Justin Lee Collins was born in the Bishopstown suburb of Bristol 35 years ago. He left school without qualifications and worked at a local Marks & Spencer before enrolling on a drama course, aged 20. He performed sketches for local radio, did a few years of stand-up and got some lucky TV breaks in the late 1990s – presenting for MTV, Live TV, UK Play, Bravo and Paramount – before landing a job helming BBC3’s companion show to Strictly Come Dancing in 2004. Since then he’s fronted shows for C4, Sky One and ITV2, and has now been lured to Five by the channel’s new controller Richard Woolfe, who had previously commissioned several Justin Lee Collins vehicles for Sky One.
 
The chat show is just one of the formats that Five have for him.
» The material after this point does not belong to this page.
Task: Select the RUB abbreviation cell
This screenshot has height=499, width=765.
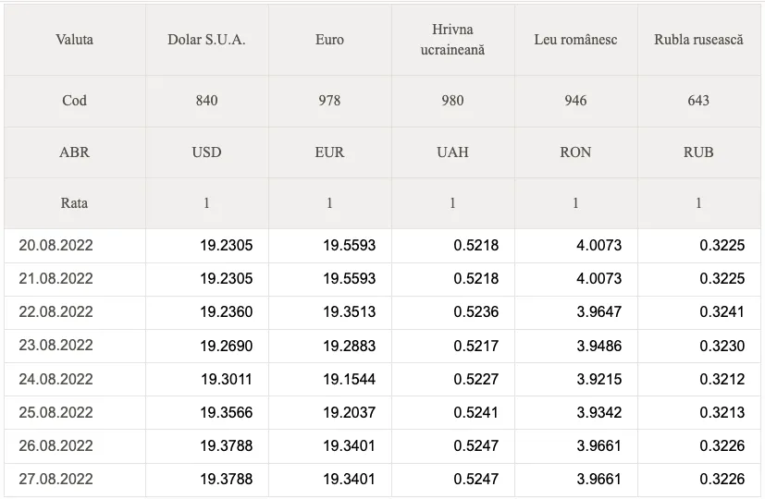Action: (x=698, y=152)
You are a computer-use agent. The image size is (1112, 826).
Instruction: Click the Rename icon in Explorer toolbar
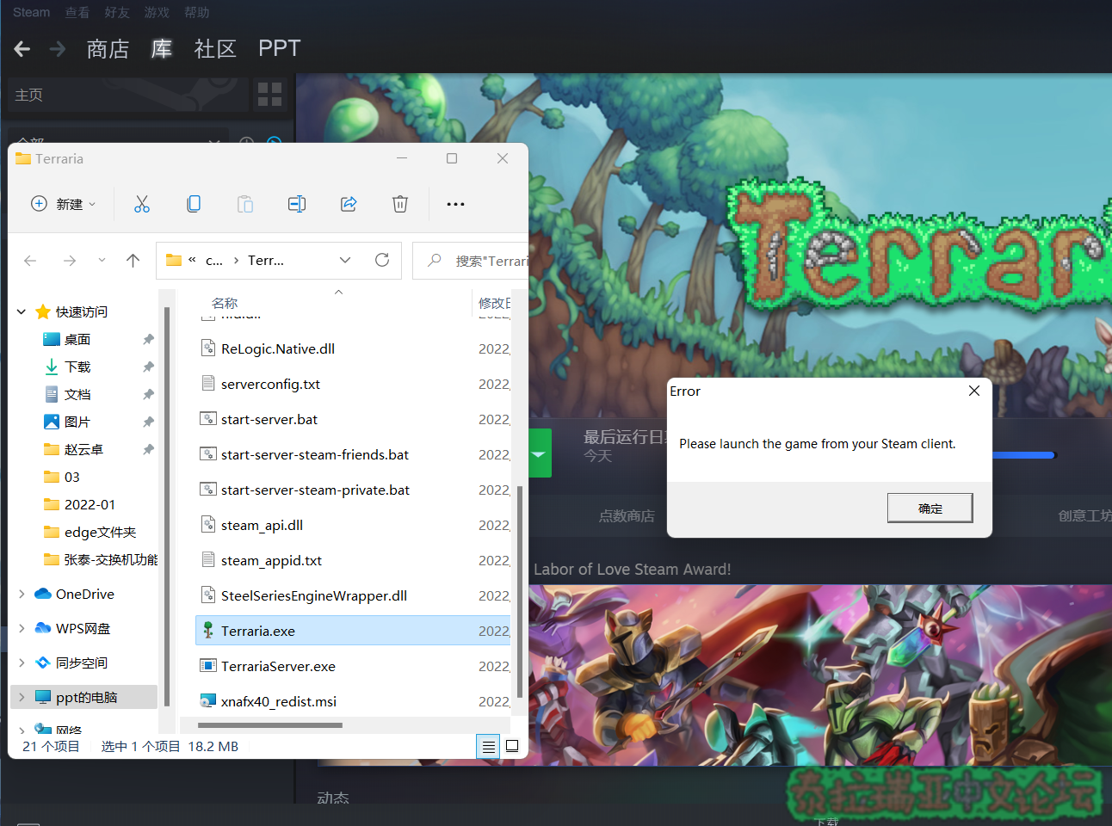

He’s just completed a documentary on the Eurovision Song Contest, where he attempts to represent various European nations – Ireland, Estonia, Andorra, Spain – with a song written for him by Ronan Keating (Justin is particularly proud of his appearance on Estonian breakfast TV, where he crooned his proposed Eurovision entry, quite beautifully, and was captioned “Justin Le Collins: British Optimist”). He’s also been presenting the faintly ridiculous game show, Heads Or Tails, where contestants stand to win up to a million pounds on the flip of a coin. Most comedians hosting a show like this might feel compelled to acknowledge the absurdity of the central premise. But Justin Lee Collins – wide-eyed, enthusiastic and id-driven – throws himself into the project with absolute conviction.
 
“The key is that you have to believe it. If you try to fake enthusiasm, people will know. Every time I take on a job I think to myself – can anyone do this as well as me? If I think that someone could do it better than me, I’ll say no. If I think I can do it as well or better than anyone, I’ll do it. I don’t mind if people think I’m stupid. But I am honest. That’s why I can do things like this.”
 
Justin Lee Collins: Good Times! is on Monday March 29, 10pm, Five.